En vertu du Code de procédure civile, il est possible de demander la communication de certains documents avant tout procès lorsqu’il existe un motif légitime de conserver ou d’établir la preuve de faits dont pourrait dépendre la solution d’un litige.

Des bulletins de paie peuvent être communiqués à une salariée qui s’estime victime d’une inégalité salariale par rapport à ses collègues masculins, lorsqu’ils sont indispensables à l’exercice du droit à la preuve et proportionnés au but poursuivi, au besoin en cantonnant le périmètre de la production de pièces sollicitée, juge la Cour de cassation dans un arrêt du 8 mars 2023.

Dans cette affaire, une salariée occupe un poste de « responsable projets transverses dérivés » pendant 4 ans, puis celui de directeur stratégie et projets groupe.
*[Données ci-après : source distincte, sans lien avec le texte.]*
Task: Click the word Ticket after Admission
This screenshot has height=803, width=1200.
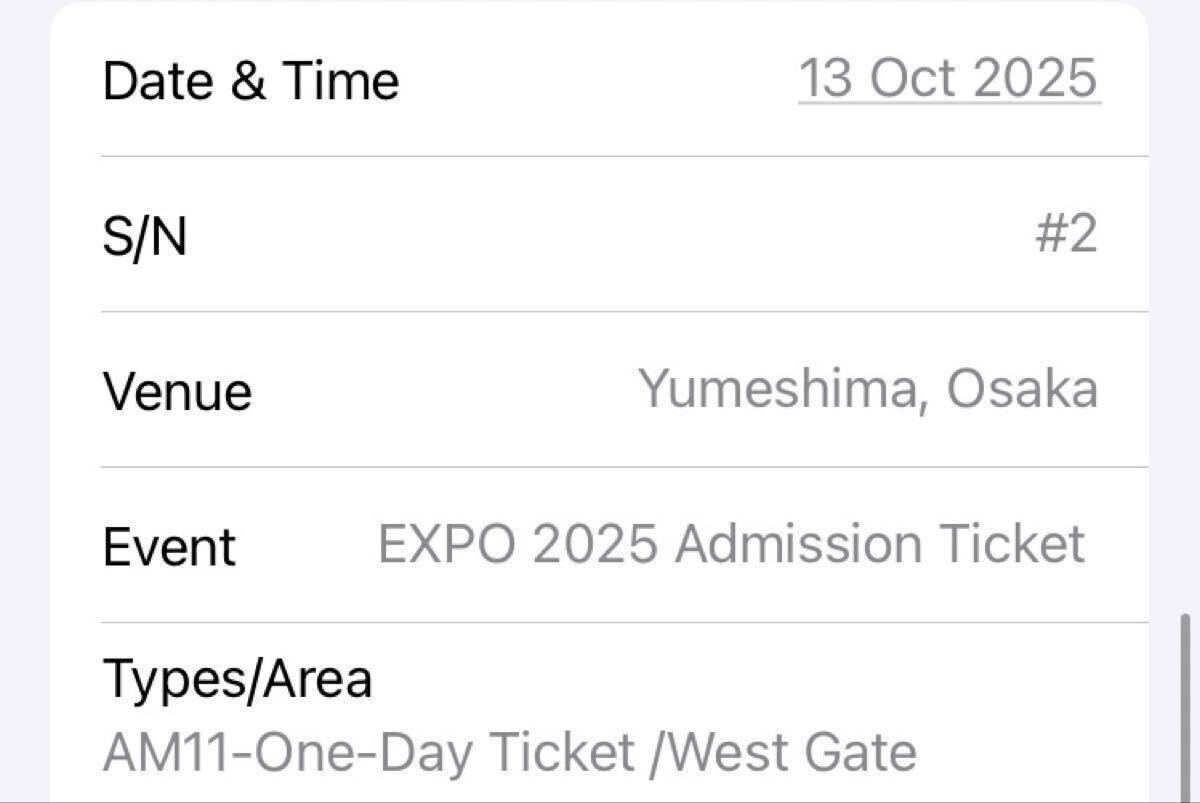Action: coord(1011,545)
Par la suite, cette dernière est licenciée. Elle estime avoir subi une inégalité salariale par rapport à certains de ses collègues masculins qui occupent, ou ont occupé, le même poste de « responsable projets transverses dérivés ».

La salariée saisit le Conseil de prud’hommes en référé pour obtenir la communication des bulletins de paie de ses collègues détenus par ses employeurs. Pour ces derniers, la communication de ces informations porte atteinte à la vie privée des salariés et doit donc être refusée, notamment au regard du RGPD.

La Cour d’appel accueille la demande de la salariée et ordonne à ses employeurs de communiquer sous astreinte les bulletins de paie de 8 salariés recouvrant la période de 4 ans (et au-delà) pendant laquelle elle occupait le poste litigieux, avec occultation des données personnelles, à l’exception des noms et prénoms, de la classification conventionnelle, de la rémunération mensuelle détaillée et de la rémunération brute totale cumulée par année civile.

La Cour de cassation confirme cette solution : si la communication des bulletins de paie porte atteinte à la vie personnelle d’autres salariés, elle était toutefois indispensable à l’exercice du droit à la preuve et proportionnée au but poursuivi, c’est-à-dire la défense de l’intérêt légitime de la salariée à l’égalité de traitement entre hommes et femmes en matière d’emploi et de travail.

 

La Cour délivre la méthode à appliquer par les juges qui doivent :

  • d’abord rechercher si la communication demandée n’est pas nécessaire à l’exercice du droit à la preuve et proportionnée au but poursuivi et s’il existe ainsi un motif légitime de conserver ou d’établir avant tout procès la preuve de faits dont pourrait dépendre la solution d’un litige ;
  • ensuite, si les éléments demandés sont de nature à porter atteinte à la vie personnelle d’autres salariés, vérifier quelles mesures sont indispensables à l’exercice du droit à la preuve et proportionnées au but poursuivi, au besoin en cantonnant le périmètre de la production des pièces sollicitée.